*Raw data*:
───

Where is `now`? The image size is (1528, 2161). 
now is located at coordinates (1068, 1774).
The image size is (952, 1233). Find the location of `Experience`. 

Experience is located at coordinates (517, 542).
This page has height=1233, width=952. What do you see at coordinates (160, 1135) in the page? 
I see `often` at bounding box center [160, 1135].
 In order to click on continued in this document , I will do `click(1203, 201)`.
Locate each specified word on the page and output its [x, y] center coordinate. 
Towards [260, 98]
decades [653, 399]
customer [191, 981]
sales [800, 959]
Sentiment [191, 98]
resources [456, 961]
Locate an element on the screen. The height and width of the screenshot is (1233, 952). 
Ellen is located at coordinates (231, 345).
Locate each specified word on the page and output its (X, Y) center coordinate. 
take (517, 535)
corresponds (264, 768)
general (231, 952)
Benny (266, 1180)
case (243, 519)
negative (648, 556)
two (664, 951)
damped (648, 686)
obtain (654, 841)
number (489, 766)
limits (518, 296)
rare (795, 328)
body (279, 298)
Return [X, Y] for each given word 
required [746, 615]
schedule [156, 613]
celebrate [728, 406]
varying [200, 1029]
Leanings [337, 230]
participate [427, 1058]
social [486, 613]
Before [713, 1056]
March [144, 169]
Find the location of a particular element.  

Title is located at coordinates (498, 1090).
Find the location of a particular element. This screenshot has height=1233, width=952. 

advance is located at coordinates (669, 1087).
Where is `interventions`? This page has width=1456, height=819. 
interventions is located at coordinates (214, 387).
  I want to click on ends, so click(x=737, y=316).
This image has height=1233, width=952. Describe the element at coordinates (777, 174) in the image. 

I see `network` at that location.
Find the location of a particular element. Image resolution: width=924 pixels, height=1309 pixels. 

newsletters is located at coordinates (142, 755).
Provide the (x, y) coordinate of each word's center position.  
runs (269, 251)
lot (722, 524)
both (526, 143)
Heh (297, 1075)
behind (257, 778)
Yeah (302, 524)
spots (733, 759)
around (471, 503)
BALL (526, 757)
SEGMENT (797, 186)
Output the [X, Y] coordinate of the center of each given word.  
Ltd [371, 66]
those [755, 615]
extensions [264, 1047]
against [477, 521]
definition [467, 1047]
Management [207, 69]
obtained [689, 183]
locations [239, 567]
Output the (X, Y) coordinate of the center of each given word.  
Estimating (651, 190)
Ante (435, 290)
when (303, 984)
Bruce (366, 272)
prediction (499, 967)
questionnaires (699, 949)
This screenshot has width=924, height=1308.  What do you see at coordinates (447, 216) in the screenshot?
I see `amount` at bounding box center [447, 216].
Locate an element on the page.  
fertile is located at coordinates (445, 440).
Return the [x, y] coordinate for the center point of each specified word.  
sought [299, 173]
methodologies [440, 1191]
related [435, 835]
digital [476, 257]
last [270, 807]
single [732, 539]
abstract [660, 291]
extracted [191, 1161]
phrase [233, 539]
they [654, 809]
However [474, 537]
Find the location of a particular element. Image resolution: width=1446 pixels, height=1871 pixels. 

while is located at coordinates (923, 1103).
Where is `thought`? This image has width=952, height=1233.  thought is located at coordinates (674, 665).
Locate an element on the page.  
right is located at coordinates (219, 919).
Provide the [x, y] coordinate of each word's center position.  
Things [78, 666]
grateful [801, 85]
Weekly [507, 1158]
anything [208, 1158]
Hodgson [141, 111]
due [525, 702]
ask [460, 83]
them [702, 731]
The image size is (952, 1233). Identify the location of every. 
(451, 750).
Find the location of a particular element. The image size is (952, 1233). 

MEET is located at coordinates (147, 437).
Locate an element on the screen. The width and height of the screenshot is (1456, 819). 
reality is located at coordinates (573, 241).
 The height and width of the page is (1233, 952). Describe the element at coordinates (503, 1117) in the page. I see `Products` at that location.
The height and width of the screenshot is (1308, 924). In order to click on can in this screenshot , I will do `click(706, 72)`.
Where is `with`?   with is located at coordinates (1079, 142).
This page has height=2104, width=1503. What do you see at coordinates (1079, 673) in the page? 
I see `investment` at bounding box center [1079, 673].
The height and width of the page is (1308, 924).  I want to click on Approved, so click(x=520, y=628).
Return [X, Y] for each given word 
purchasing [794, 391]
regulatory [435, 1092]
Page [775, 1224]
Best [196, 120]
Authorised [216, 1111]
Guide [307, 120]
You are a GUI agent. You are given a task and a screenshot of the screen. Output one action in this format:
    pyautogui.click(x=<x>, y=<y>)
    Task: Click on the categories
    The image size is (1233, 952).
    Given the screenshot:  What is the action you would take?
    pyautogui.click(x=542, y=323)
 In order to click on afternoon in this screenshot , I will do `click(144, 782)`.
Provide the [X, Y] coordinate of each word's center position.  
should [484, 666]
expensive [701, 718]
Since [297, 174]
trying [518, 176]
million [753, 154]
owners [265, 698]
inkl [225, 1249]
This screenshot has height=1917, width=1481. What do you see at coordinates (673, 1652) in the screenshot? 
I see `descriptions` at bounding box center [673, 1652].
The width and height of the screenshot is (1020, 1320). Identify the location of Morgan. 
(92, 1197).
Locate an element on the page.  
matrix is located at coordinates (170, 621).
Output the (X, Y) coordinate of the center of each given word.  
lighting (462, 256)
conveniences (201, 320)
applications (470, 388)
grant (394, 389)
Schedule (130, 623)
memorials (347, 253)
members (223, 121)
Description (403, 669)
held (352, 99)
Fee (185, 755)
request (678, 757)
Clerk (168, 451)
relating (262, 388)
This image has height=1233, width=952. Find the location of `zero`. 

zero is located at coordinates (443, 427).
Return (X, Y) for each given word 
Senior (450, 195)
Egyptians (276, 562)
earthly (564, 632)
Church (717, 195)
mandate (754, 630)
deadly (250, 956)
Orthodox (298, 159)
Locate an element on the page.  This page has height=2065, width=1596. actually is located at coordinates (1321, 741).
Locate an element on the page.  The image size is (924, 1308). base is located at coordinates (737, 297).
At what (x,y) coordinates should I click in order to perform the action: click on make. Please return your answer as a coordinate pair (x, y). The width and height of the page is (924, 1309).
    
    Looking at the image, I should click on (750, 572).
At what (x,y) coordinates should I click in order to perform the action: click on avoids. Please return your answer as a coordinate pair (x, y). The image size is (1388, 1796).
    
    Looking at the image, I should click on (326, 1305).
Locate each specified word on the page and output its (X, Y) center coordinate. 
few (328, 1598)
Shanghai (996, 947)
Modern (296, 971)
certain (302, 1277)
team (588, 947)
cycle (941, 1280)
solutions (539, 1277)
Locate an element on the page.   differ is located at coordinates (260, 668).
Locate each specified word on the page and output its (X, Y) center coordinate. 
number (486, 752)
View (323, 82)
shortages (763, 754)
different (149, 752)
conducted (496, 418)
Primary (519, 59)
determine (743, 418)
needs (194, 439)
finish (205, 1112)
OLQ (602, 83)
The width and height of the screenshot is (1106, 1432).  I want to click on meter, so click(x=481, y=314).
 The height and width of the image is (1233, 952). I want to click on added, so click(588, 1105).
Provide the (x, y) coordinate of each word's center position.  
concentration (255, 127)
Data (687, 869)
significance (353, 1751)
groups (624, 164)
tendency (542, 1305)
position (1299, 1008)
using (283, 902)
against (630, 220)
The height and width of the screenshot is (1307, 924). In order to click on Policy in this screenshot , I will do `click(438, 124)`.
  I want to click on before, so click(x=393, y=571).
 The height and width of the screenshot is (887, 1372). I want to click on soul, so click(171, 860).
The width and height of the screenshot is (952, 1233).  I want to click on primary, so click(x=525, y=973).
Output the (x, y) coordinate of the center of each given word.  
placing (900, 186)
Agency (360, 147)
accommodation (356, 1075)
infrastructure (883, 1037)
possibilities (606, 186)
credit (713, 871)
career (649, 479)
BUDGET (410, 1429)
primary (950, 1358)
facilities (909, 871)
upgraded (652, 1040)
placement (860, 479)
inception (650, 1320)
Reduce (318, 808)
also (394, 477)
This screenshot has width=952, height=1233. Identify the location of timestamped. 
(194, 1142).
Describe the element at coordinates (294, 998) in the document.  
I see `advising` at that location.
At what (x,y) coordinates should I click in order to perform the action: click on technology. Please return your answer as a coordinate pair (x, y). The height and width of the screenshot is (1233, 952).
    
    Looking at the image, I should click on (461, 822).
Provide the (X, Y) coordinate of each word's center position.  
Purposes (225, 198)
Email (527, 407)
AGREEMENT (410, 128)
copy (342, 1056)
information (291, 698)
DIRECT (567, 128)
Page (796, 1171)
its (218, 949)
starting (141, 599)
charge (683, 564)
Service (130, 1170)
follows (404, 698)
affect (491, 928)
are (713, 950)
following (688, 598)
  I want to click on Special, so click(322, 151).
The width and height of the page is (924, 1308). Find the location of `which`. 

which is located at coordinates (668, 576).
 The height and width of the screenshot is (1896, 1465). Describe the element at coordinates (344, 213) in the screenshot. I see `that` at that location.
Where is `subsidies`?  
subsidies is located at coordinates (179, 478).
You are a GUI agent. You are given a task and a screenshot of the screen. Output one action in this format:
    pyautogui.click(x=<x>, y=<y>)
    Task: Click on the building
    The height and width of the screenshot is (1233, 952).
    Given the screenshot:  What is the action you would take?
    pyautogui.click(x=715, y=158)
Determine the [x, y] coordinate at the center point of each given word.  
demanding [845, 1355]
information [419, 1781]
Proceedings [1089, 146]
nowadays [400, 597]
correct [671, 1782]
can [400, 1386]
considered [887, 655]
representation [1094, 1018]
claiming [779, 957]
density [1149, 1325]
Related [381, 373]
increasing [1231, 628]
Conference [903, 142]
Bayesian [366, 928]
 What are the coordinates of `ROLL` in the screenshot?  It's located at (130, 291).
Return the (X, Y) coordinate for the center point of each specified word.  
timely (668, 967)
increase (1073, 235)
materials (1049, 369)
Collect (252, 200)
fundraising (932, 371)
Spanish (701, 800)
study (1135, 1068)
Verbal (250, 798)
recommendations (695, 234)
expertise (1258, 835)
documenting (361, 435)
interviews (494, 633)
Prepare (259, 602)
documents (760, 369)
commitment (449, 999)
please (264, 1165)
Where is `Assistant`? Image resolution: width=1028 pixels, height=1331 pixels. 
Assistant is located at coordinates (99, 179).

───

*Stated task*: Format the part of the records above that opens with the line containing "Locate an element on the screen. The height" and closes with the line containing "celebrate [728, 406]", both included, as a numbered list, leaving out any blank lines.

*Correct response*:
1. Locate an element on the screen. The height and width of the screenshot is (1233, 952). 
2. Ellen is located at coordinates (231, 345).
3. Locate each specified word on the page and output its (X, Y) center coordinate. 
4. take (517, 535)
5. corresponds (264, 768)
6. general (231, 952)
7. Benny (266, 1180)
8. case (243, 519)
9. negative (648, 556)
10. two (664, 951)
11. damped (648, 686)
12. obtain (654, 841)
13. number (489, 766)
14. limits (518, 296)
15. rare (795, 328)
16. body (279, 298)
17. Return [X, Y] for each given word 
18. required [746, 615]
19. schedule [156, 613]
20. celebrate [728, 406]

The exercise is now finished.